Text section =
::::
Africa

Africa, Politics

Egypt: Mubarak regime limps along, shaken to its core

Egypt: Mubarak regime limps along, shaken to its core

Any regime can control its people through a combination of force and fear. But as Egypt's President Hosni Mubarak learnt this week, when people have nothing, they have nothing to lose. By J BROOKS SPECTOR.

Quite suddenly it seems (though it’s been three decades), the circumstances of an Egypt seemingly frozen in amber may have been decisively shattered. Following closely on Tunisia’s Jasmine Revolution a few weeks ago and likely having drawn inspiration from those events, huge crowds of demonstrators have taken to the streets in Cairo, Alexandria, Suez and elsewhere, set ruling party headquarters on fire and looted and torched government buildings. Demonstrators chanted, “Tunis, Tunis, Tunis”,  “Leave, leave,” and “Down, down with Mubarak”.
::::
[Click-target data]
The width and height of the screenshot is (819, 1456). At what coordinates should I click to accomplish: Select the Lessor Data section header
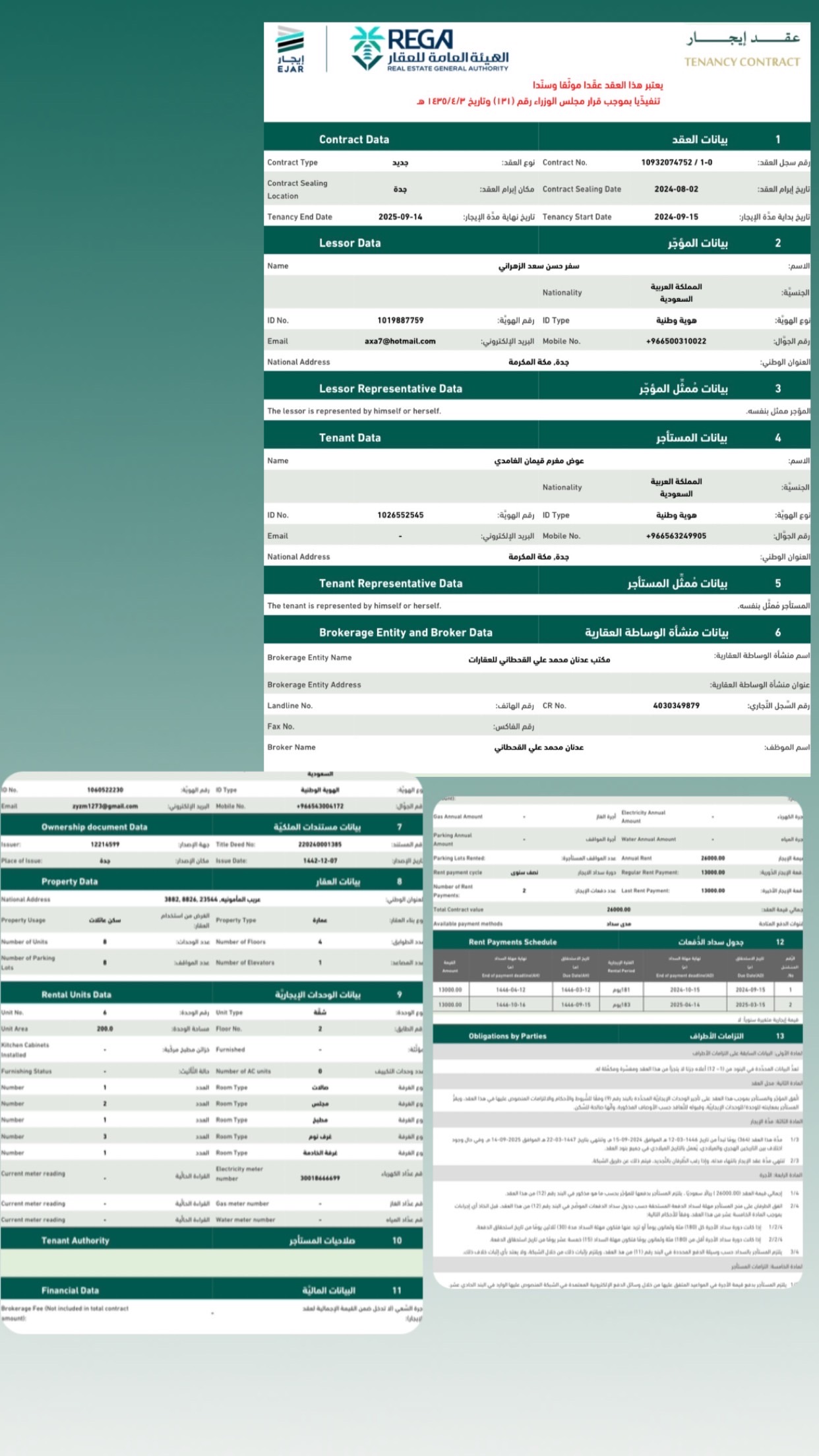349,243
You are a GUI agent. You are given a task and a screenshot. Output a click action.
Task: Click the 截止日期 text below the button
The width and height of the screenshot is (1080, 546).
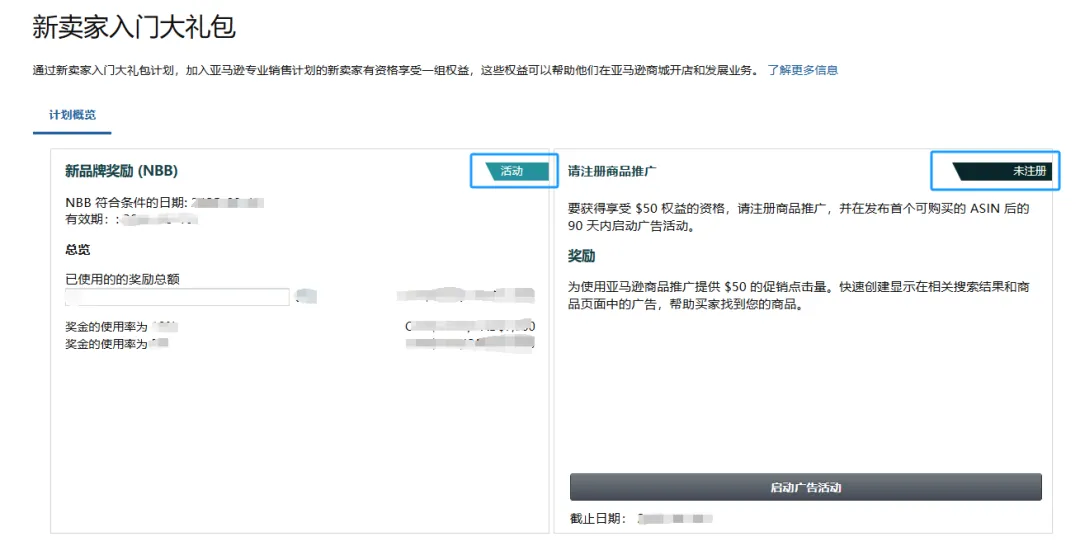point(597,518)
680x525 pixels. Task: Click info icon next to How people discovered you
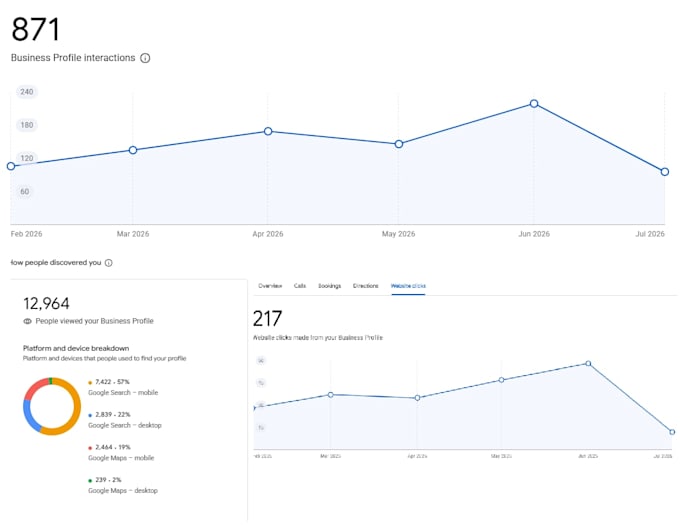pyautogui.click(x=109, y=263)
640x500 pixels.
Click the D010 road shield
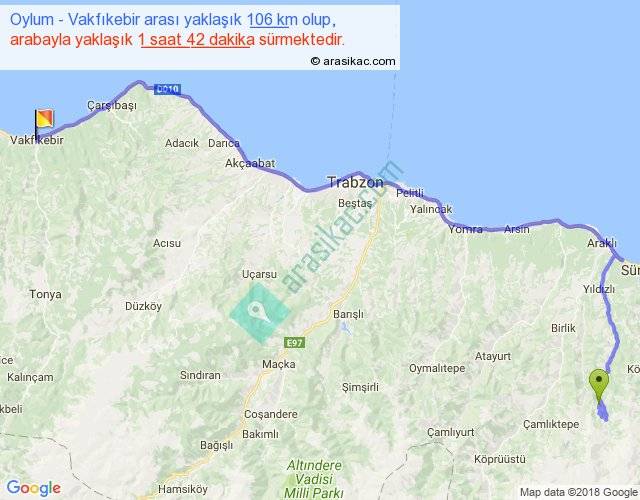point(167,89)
::::
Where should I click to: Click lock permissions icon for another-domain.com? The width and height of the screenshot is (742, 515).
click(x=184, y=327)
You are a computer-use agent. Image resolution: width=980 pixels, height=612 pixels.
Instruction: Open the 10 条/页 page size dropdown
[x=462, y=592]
::::
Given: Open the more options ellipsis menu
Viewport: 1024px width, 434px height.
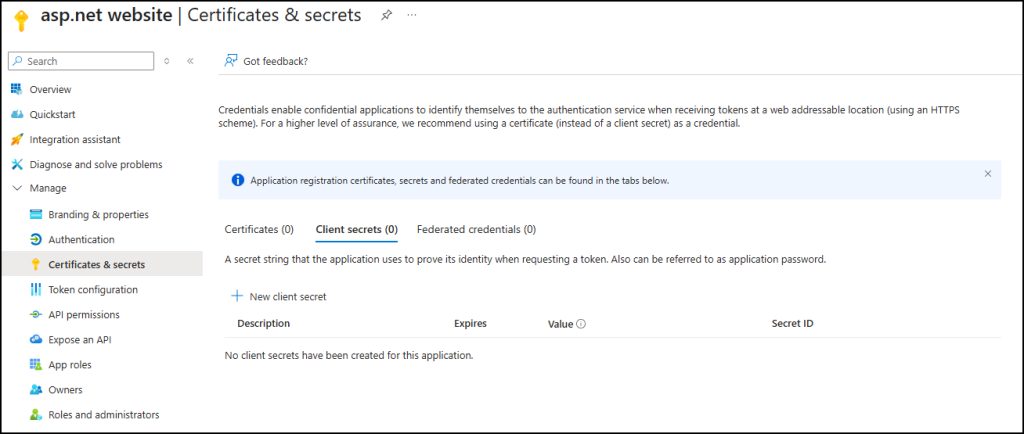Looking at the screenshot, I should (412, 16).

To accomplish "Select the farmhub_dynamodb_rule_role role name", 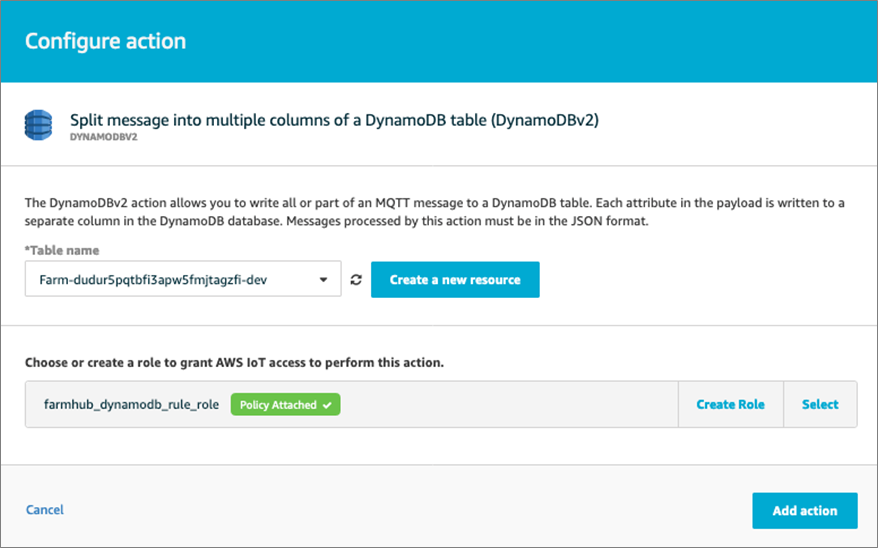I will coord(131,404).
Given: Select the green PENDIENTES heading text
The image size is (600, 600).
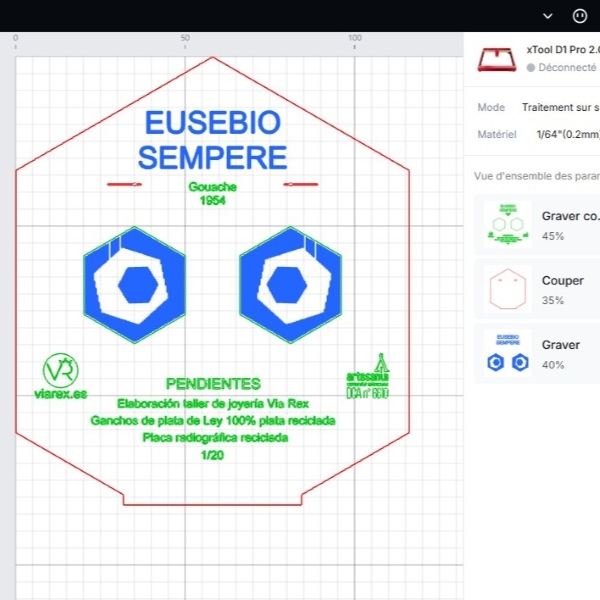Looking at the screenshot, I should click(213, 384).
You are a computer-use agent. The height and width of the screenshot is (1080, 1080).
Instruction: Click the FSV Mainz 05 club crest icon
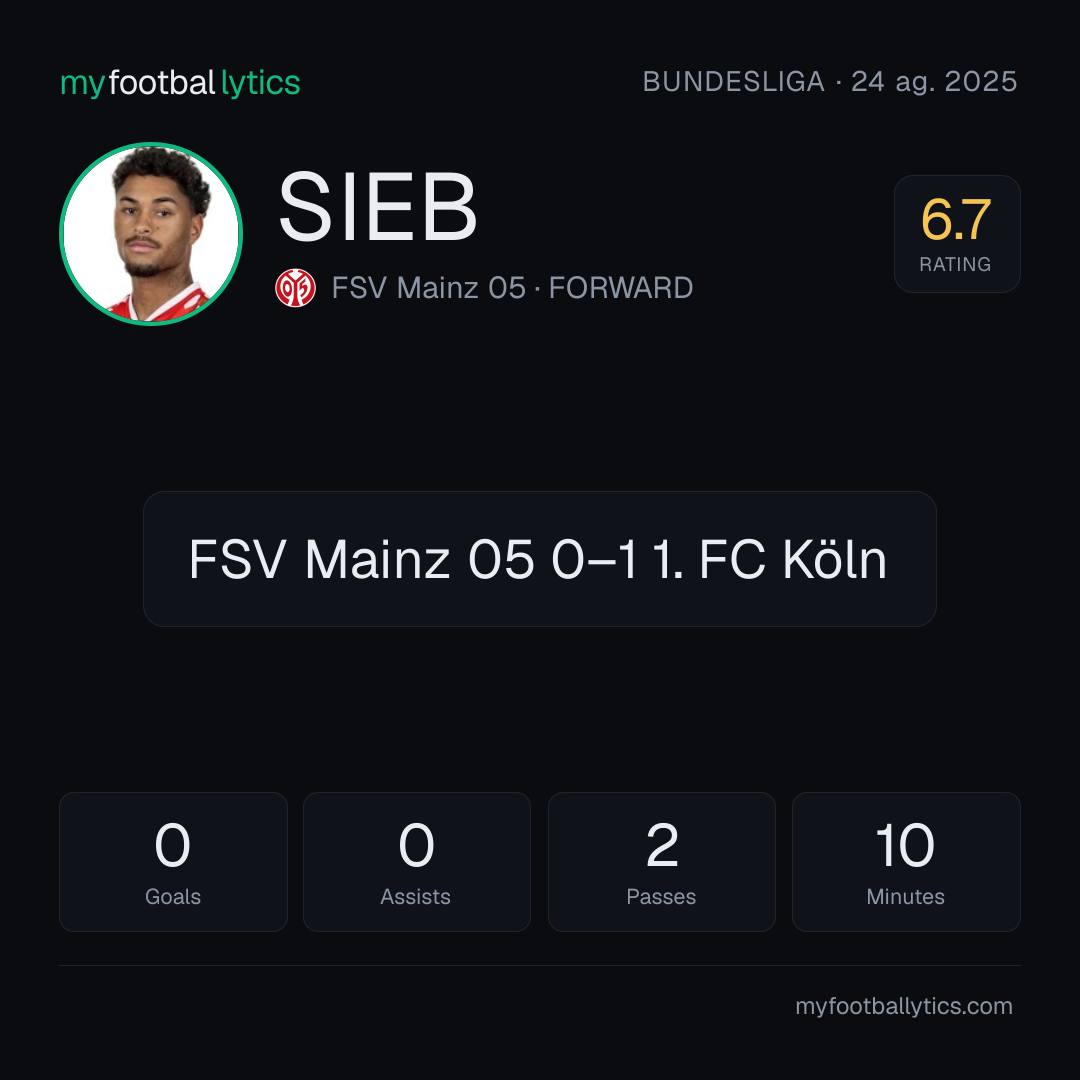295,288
::::
Tasks and exercises =
(1) According to the article on Egypt's protests, in which cities did demonstrators take to the streets?
(2) Please write out the part of the article on Egypt's protests starting at "Any regime can" and ending at "J BROOKS SPECTOR.".
(3) Extend the article on Egypt's protests from where it stops.

Final answers =
(1) Cairo, Alexandria and Suez.

(2)
Any regime can control its people through a combination of force and fear. But as Egypt's President Hosni Mubarak learnt this week, when people have nothing, they have nothing to lose. By J BROOKS SPECTOR.

(3)
Reports said the demonstrators avoided attacking the national museum, but the US Embassy came under attack at one point. Not surprisingly the US government and other western nations are now issuing travellers’ advisories cautioning visitors to avoid Egypt.

Watch Al Jazeera on fresh demonstrations in Egypt.

Some analysts point to the stunning impact of Al Jazeera television broadcasts and cellphone and social networking communications – similar to events in Tunisia. In Egypt rising protests have also drawn their power from decades of political repression and economic stagnation.

Nevertheless, steadfastly refusing to yield, 82-year-old President Mubarak ordered a shutdown of cellphone communications (since restored) and national Internet access, deployed police and security forces to quell the unrest, fired his entire cabinet, and reportedly put former UN nuclear inspection agency head Mohammed el-Baradei under house arrest, all in an effort to hold onto power. El-Baradei had earlier returned to Egypt with the apparent intent of leading electoral opposition to Mubarak’s presidency. Earlier on Friday, after leaving a mosque and being sprayed by a water cannon, El-Baradei had told reporters, “This is the work of a barbaric regime that is, in my view, doomed. It is the people versus the thugs.”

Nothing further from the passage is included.